### [WHAT THE EXERCISE ASKS]
Rewrite all the records below with every occurrence of "GUI agent" replaced by "interface agent" and everything else unchanged. Omit the pictures from the output.
>>>
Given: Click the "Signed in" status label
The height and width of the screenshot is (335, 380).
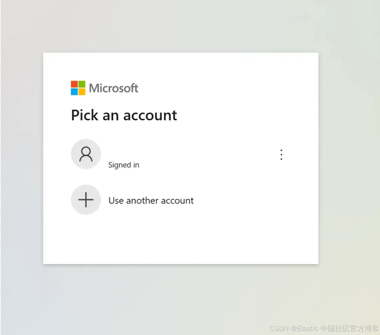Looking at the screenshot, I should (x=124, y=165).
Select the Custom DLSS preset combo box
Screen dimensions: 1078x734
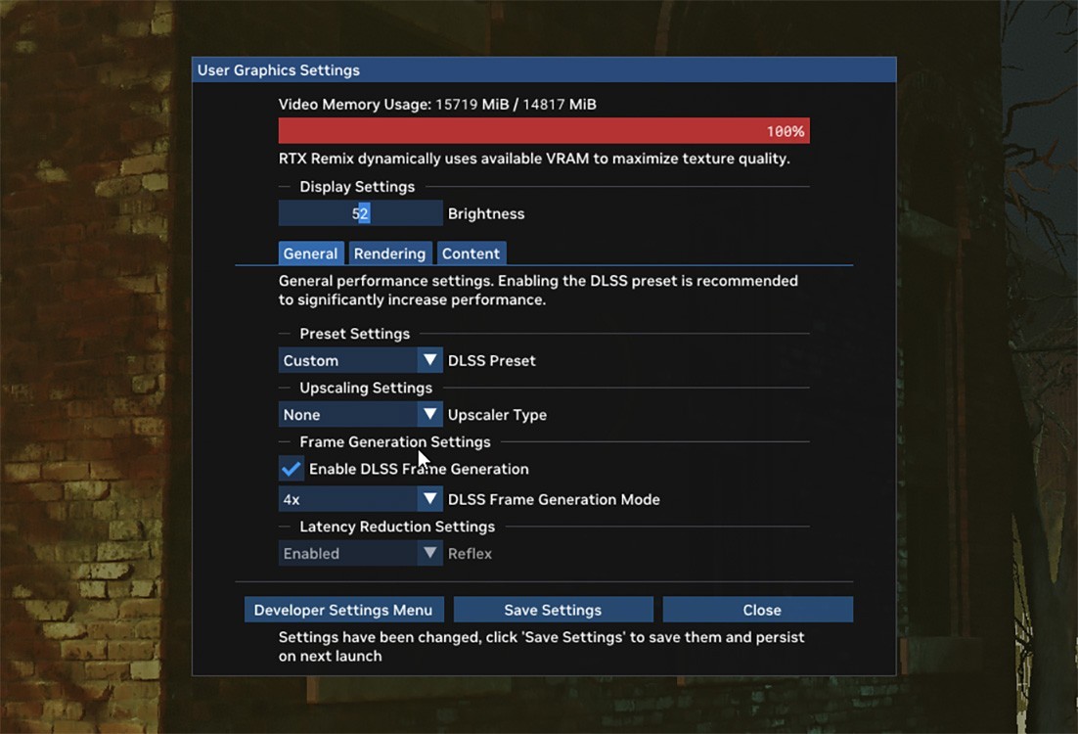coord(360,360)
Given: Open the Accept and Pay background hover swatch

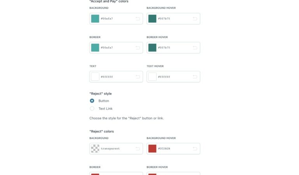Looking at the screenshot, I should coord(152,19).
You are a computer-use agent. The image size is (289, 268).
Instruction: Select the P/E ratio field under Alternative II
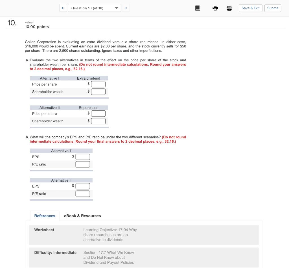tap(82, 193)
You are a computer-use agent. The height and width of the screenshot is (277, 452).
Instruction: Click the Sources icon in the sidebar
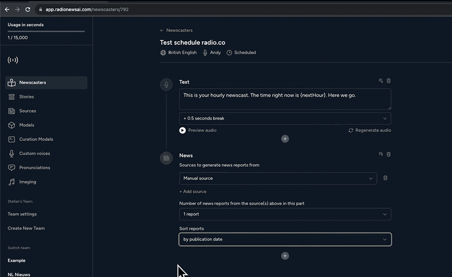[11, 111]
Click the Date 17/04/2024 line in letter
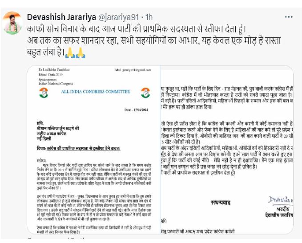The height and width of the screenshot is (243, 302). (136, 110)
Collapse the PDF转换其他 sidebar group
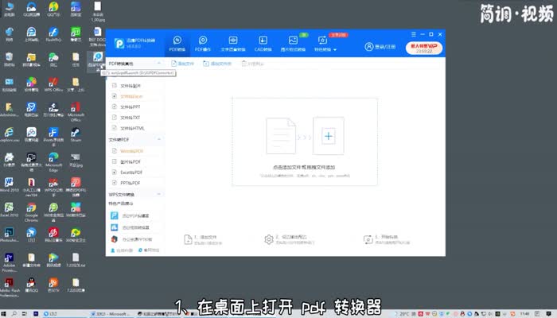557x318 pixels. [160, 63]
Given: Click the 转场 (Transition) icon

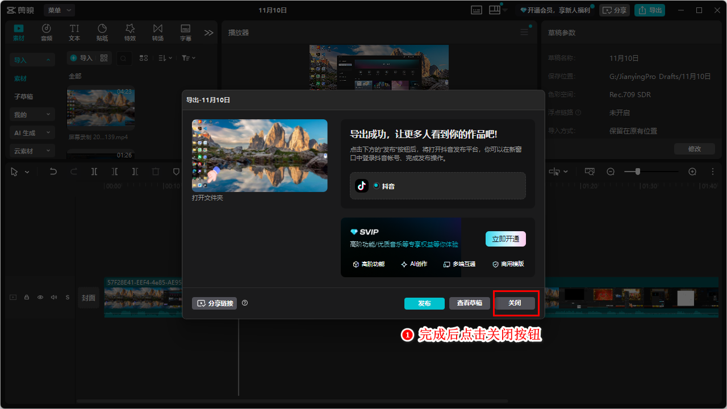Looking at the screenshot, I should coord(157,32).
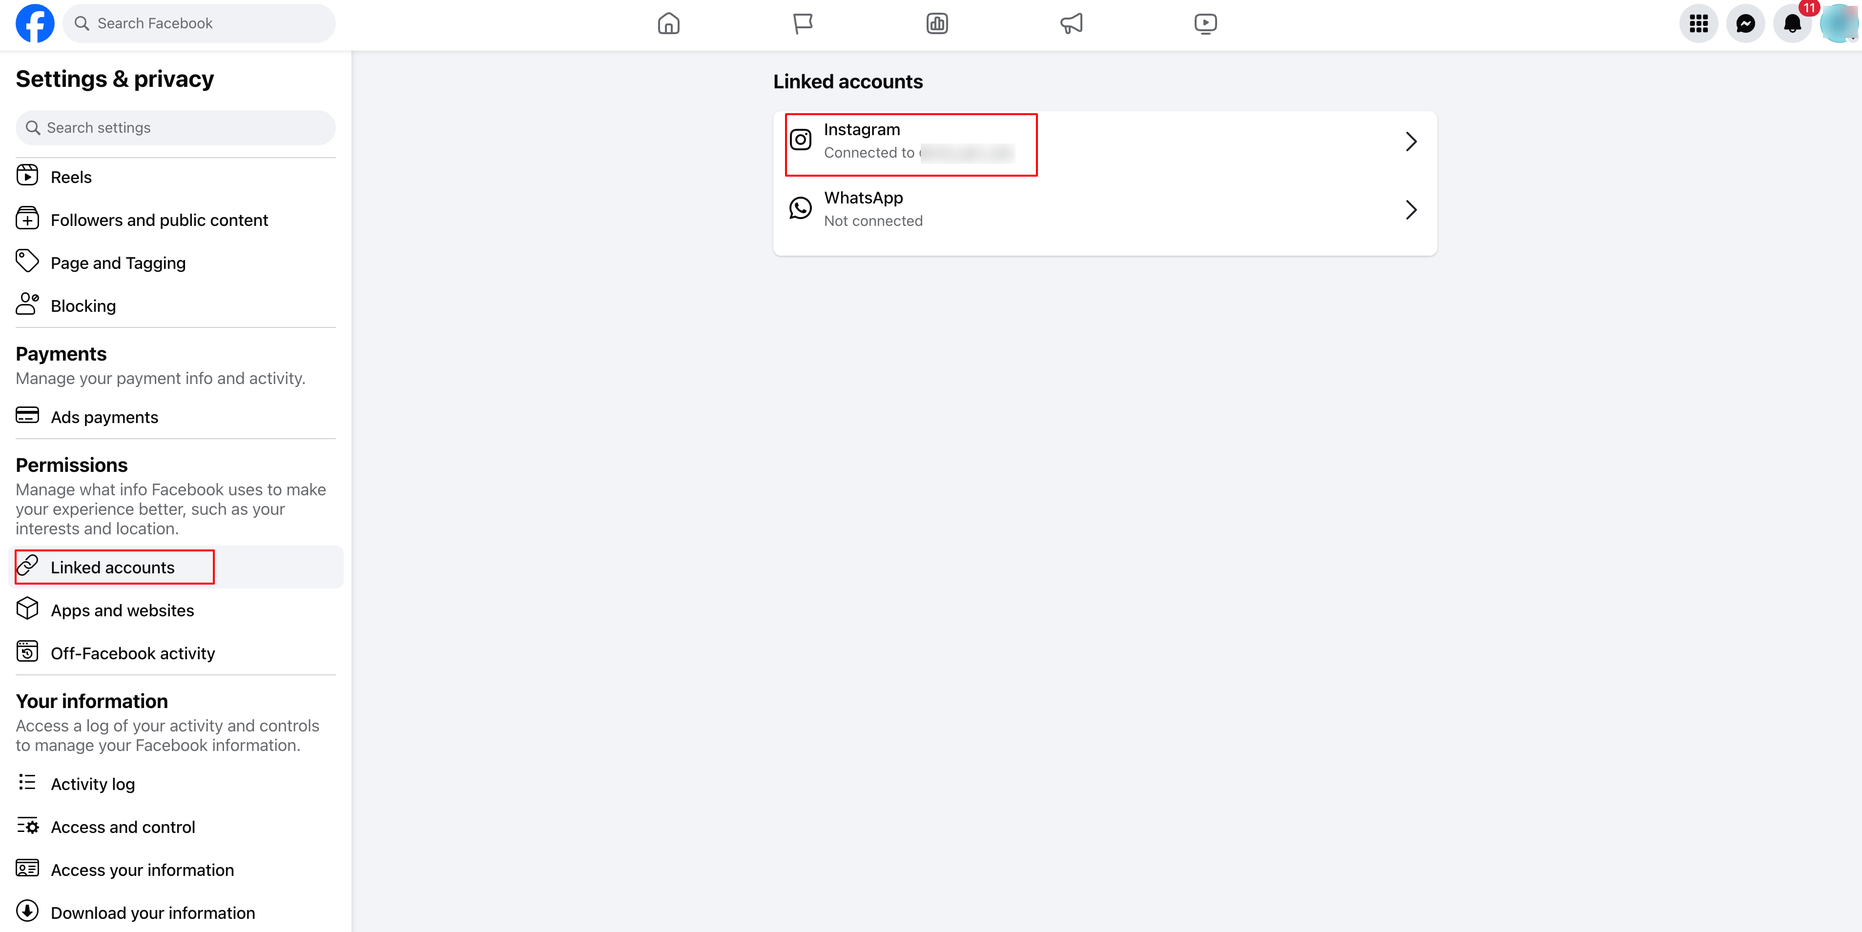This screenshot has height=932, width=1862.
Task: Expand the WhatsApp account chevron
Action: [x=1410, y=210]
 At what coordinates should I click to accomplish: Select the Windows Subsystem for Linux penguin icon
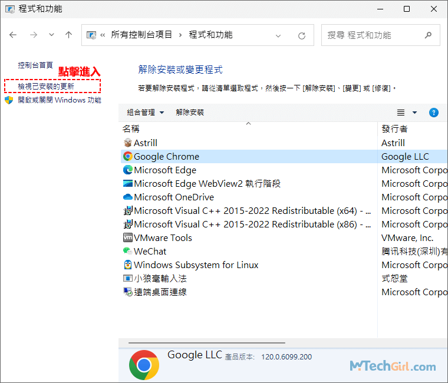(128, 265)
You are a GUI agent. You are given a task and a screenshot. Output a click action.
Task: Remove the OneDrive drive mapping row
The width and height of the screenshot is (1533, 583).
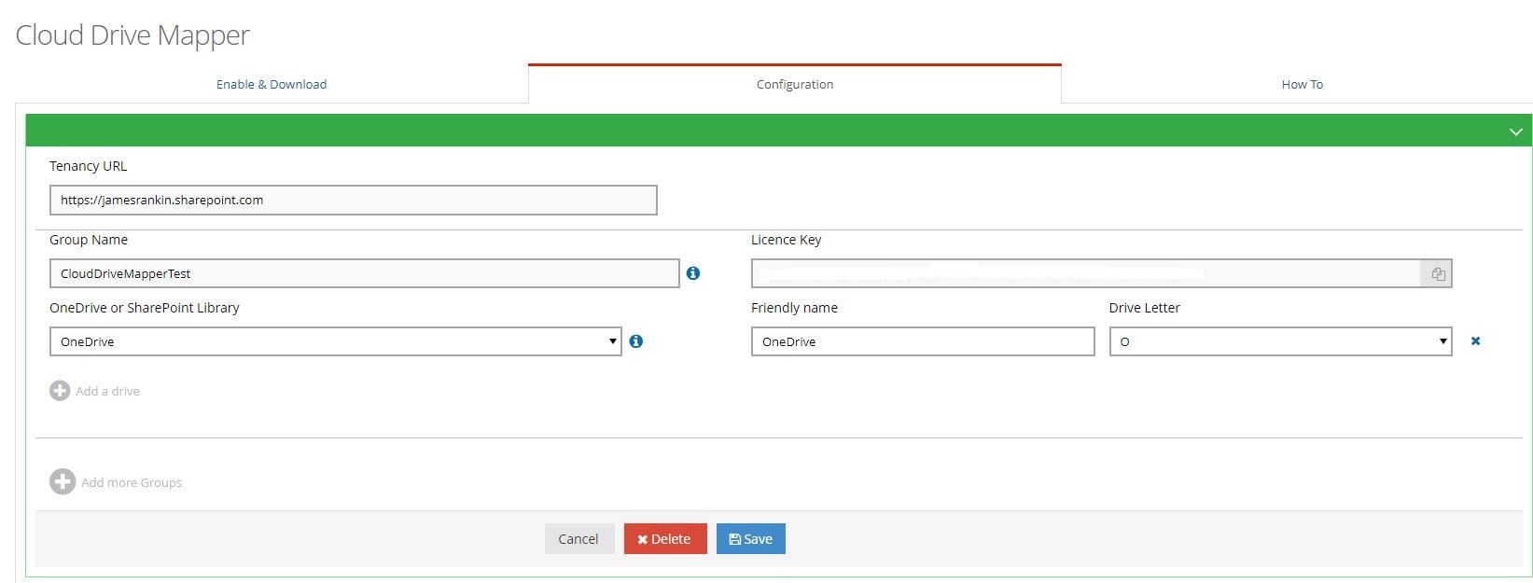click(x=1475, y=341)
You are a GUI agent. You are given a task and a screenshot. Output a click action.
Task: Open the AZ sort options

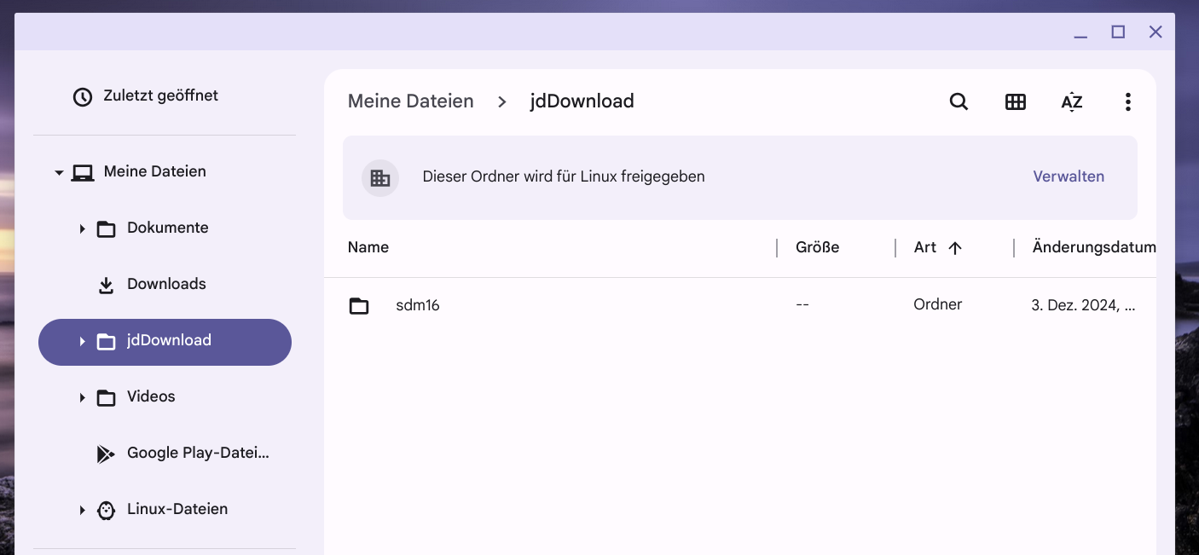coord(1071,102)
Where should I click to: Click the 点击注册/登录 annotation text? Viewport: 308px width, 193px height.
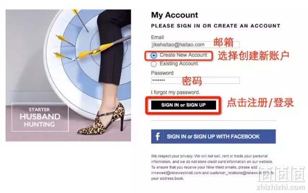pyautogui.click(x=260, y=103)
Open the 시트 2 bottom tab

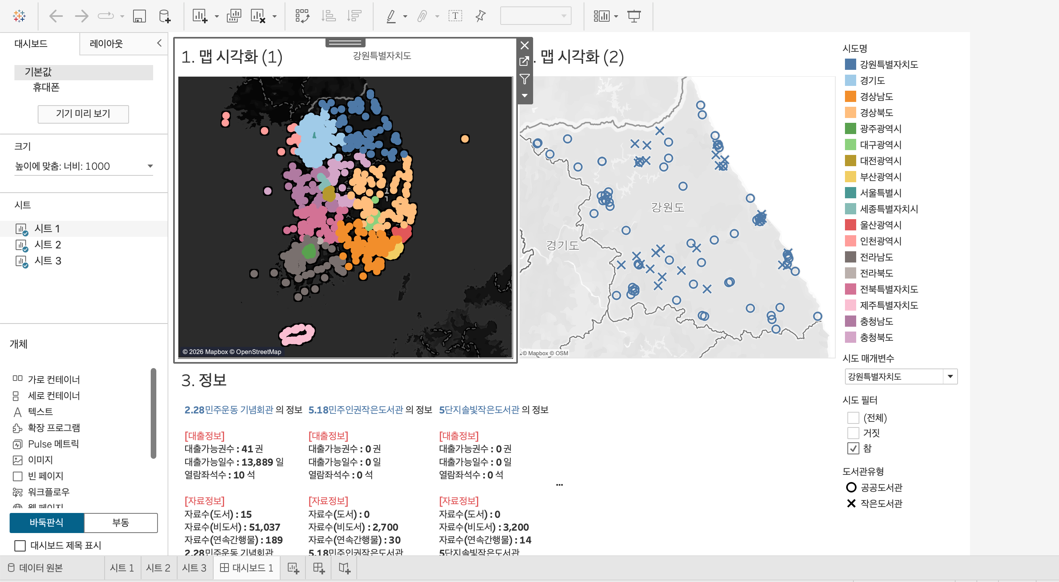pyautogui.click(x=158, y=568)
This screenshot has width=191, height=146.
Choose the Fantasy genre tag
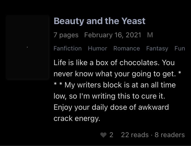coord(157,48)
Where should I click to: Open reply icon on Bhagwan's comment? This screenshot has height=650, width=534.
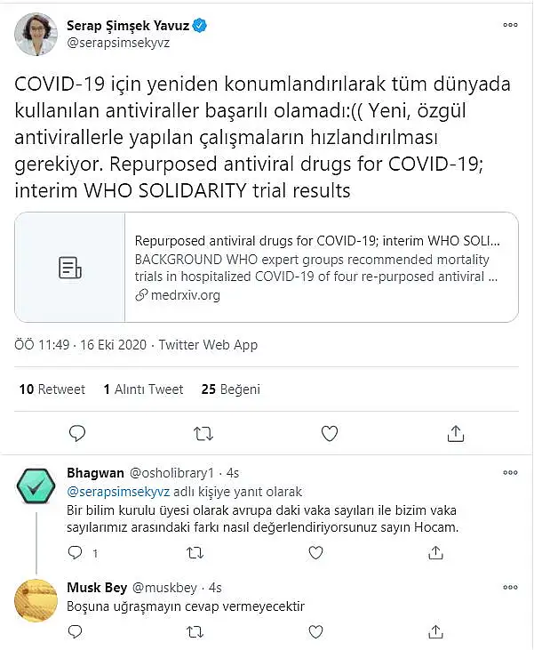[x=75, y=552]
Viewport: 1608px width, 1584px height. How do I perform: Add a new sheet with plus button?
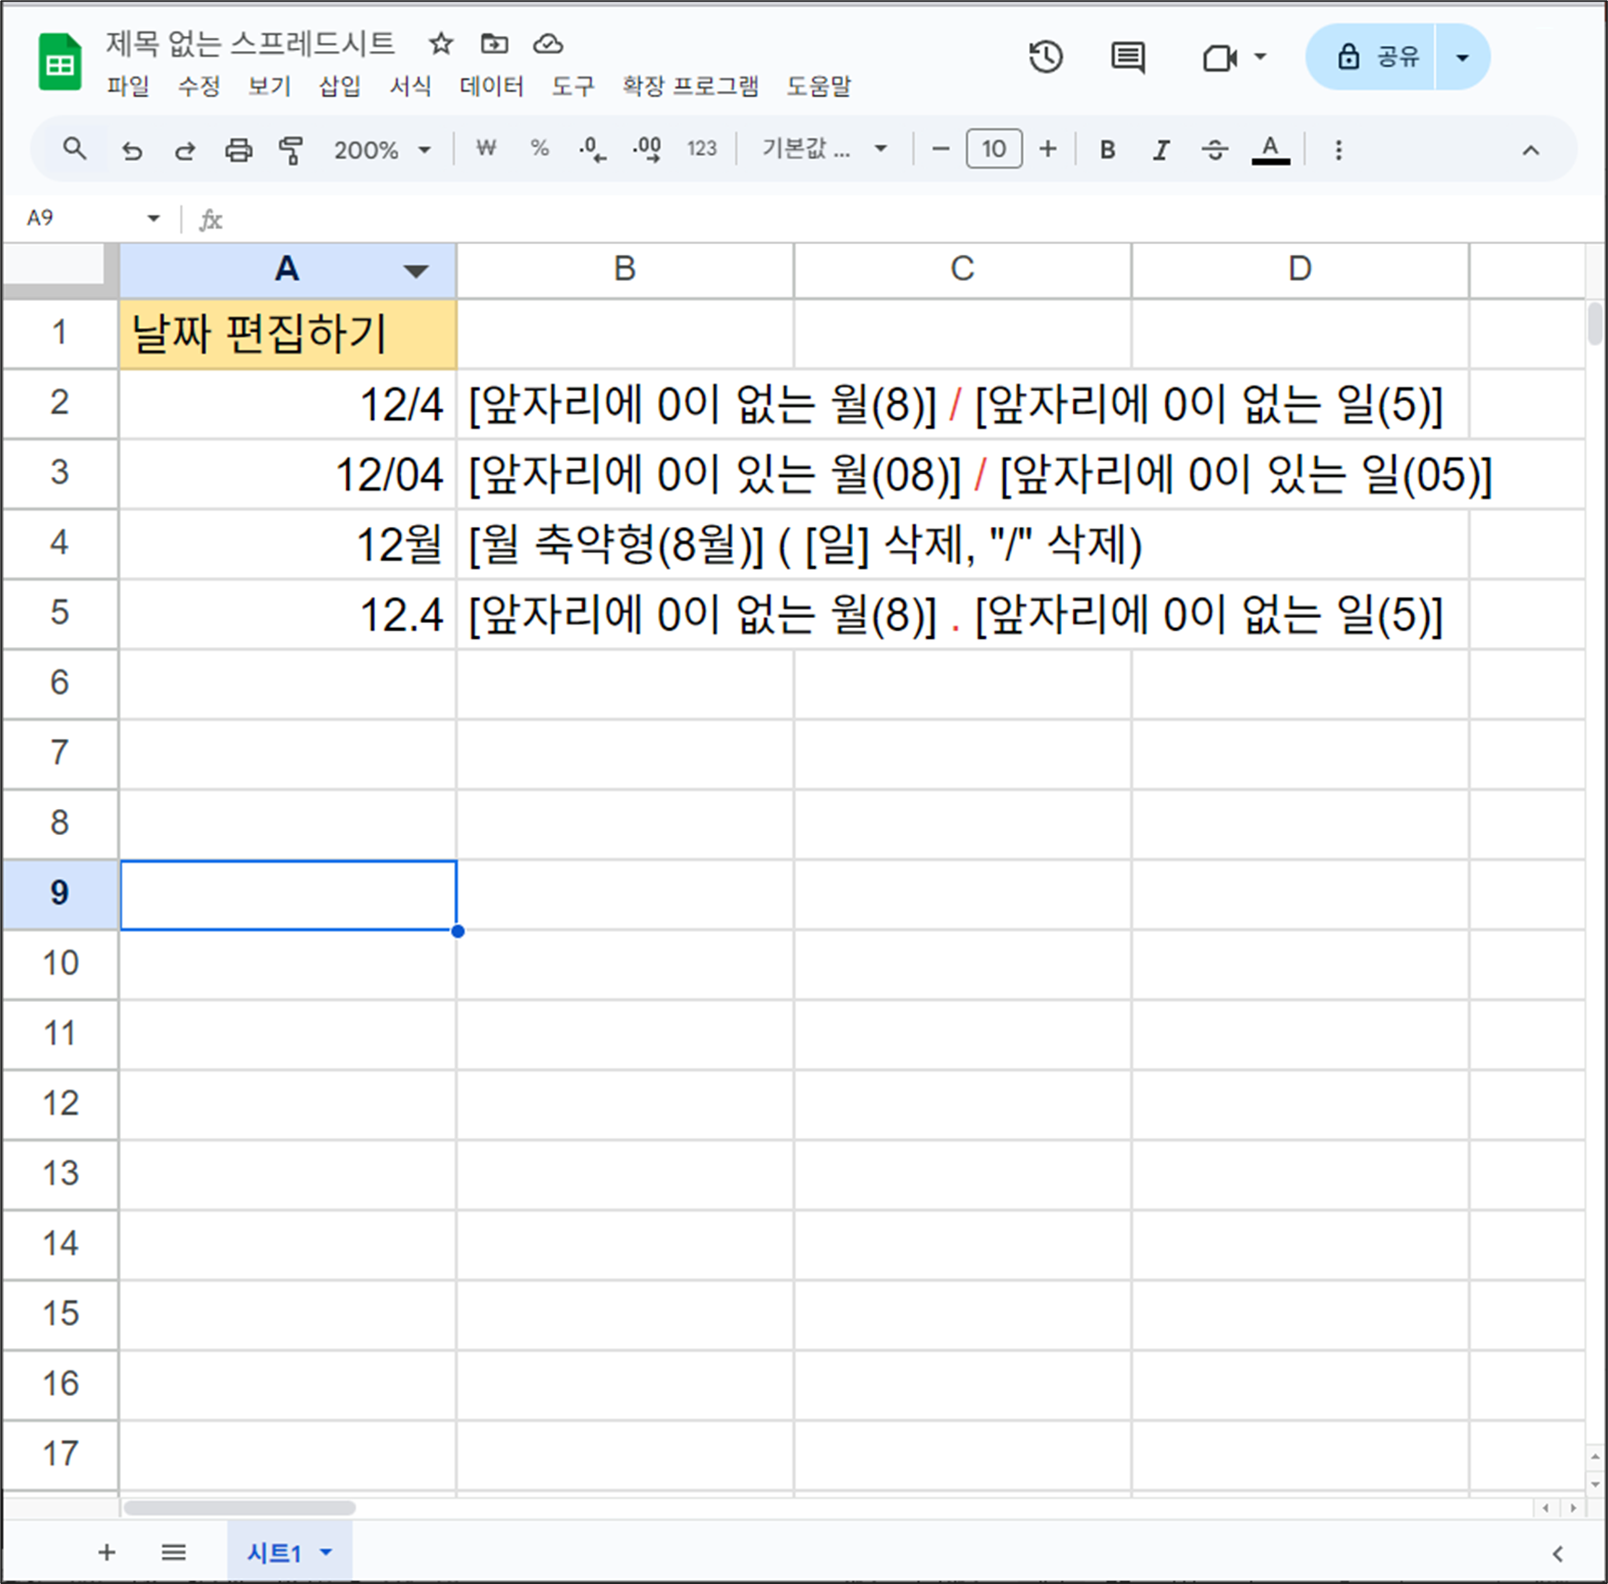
<<<
### [OUTPUT OF THE TASK]
Given: Click the "Signed in" status label
The height and width of the screenshot is (335, 380).
Looking at the screenshot, I should (x=124, y=165).
Select the Custom DLSS preset combo box
Screen dimensions: 1078x734
coord(360,360)
Given: Open the Accept and Pay background hover swatch

Looking at the screenshot, I should coord(152,19).
You are a computer-use agent. The image size is (289, 268).
Instruction: Select the P/E ratio field under Alternative II
tap(82, 193)
You are a computer-use agent. The height and width of the screenshot is (277, 452).
Instruction: Click the Sources icon in the sidebar
[11, 111]
Click the Date 17/04/2024 line in letter
The height and width of the screenshot is (243, 302). (136, 110)
Collapse the PDF转换其他 sidebar group
557x318 pixels. [160, 63]
Given: Click the 转场 (Transition) icon

Looking at the screenshot, I should coord(157,32).
This screenshot has height=932, width=1862.
Task: Expand the WhatsApp account chevron
Action: [x=1410, y=210]
 At what coordinates should I click to accomplish: Select the Windows Subsystem for Linux penguin icon
(128, 265)
You are a interface agent. You are given a task and a screenshot. Output a click action.
Task: Remove the OneDrive drive mapping row
The width and height of the screenshot is (1533, 583).
click(x=1475, y=341)
You are a interface agent. You are given a task and a screenshot. Output a click action.
Task: Open the AZ sort options

coord(1071,102)
Where should I click to: Click the 点击注册/登录 annotation text? Viewport: 308px width, 193px height.
pyautogui.click(x=260, y=103)
Open the 시트 2 bottom tab

pyautogui.click(x=158, y=568)
This screenshot has width=191, height=146.
Choose the Fantasy genre tag
coord(157,48)
Where should I click to: Open reply icon on Bhagwan's comment? This screenshot has height=650, width=534.
[x=75, y=552]
Viewport: 1608px width, 1584px height. How do I perform: Add a new sheet with plus button?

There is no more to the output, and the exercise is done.